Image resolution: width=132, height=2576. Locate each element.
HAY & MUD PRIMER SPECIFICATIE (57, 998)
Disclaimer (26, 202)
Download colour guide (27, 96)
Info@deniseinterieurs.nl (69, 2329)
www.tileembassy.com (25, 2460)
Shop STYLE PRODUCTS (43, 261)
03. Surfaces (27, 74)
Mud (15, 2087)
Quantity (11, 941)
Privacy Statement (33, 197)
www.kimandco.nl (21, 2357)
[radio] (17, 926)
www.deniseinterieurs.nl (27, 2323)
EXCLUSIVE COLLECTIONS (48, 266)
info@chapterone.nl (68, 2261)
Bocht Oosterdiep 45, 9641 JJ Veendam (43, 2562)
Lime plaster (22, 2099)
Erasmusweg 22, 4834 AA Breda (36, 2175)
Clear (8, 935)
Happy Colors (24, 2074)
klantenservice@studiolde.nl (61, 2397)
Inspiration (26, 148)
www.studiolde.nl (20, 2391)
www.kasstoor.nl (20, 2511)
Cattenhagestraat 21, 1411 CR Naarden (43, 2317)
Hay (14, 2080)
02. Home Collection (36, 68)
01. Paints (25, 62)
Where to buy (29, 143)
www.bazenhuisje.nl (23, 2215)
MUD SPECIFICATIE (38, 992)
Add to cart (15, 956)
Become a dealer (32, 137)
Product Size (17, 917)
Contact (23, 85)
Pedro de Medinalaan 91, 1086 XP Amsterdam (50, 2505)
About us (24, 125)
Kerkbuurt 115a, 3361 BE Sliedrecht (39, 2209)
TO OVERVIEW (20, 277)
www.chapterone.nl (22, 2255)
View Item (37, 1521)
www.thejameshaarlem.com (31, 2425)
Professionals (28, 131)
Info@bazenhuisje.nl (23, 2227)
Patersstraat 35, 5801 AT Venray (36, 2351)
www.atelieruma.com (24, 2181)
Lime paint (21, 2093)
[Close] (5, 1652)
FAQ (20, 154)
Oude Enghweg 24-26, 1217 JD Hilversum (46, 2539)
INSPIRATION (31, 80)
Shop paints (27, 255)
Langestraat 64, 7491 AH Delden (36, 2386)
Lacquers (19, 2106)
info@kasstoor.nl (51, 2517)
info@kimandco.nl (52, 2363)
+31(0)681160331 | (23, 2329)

********************

# TASK ITEM
All the records, from the first line to the last: repeat them exactly.

# ANSWER TO THE PROBLEM
Image resolution: width=132, height=2576. Locate each element.
HAY & MUD PRIMER SPECIFICATIE (57, 998)
Disclaimer (26, 202)
Download colour guide (27, 96)
Info@deniseinterieurs.nl (69, 2329)
www.tileembassy.com (25, 2460)
Shop STYLE PRODUCTS (43, 261)
03. Surfaces (27, 74)
Mud (15, 2087)
Quantity (11, 941)
Privacy Statement (33, 197)
www.kimandco.nl (21, 2357)
[radio] (17, 926)
www.deniseinterieurs.nl (27, 2323)
EXCLUSIVE COLLECTIONS (48, 266)
info@chapterone.nl (68, 2261)
Bocht Oosterdiep 45, 9641 JJ Veendam (43, 2562)
Lime plaster (22, 2099)
Erasmusweg 22, 4834 AA Breda (36, 2175)
Clear (8, 935)
Happy Colors (24, 2074)
klantenservice@studiolde.nl (61, 2397)
Inspiration (26, 148)
www.studiolde.nl (20, 2391)
www.kasstoor.nl (20, 2511)
Cattenhagestraat 21, 1411 CR Naarden (43, 2317)
Hay (14, 2080)
02. Home Collection (36, 68)
01. Paints (25, 62)
Where to buy (29, 143)
www.bazenhuisje.nl (23, 2215)
MUD SPECIFICATIE (38, 992)
Add to cart (15, 956)
Become a dealer (32, 137)
Product Size (17, 917)
Contact (23, 85)
Pedro de Medinalaan 91, 1086 XP Amsterdam (50, 2505)
About us (24, 125)
Kerkbuurt 115a, 3361 BE Sliedrecht (39, 2209)
TO OVERVIEW (20, 277)
www.chapterone.nl (22, 2255)
View Item (37, 1521)
www.thejameshaarlem.com (31, 2425)
Professionals (28, 131)
Info@bazenhuisje.nl (23, 2227)
Patersstraat 35, 5801 AT Venray (36, 2351)
www.atelieruma.com (24, 2181)
Lime paint (21, 2093)
[Close] (5, 1652)
FAQ (20, 154)
Oude Enghweg 24-26, 1217 JD Hilversum (46, 2539)
INSPIRATION (31, 80)
Shop paints (27, 255)
Langestraat 64, 7491 AH Delden (36, 2386)
Lacquers (19, 2106)
info@kasstoor.nl (51, 2517)
info@kimandco.nl (52, 2363)
+31(0)681160331 | (23, 2329)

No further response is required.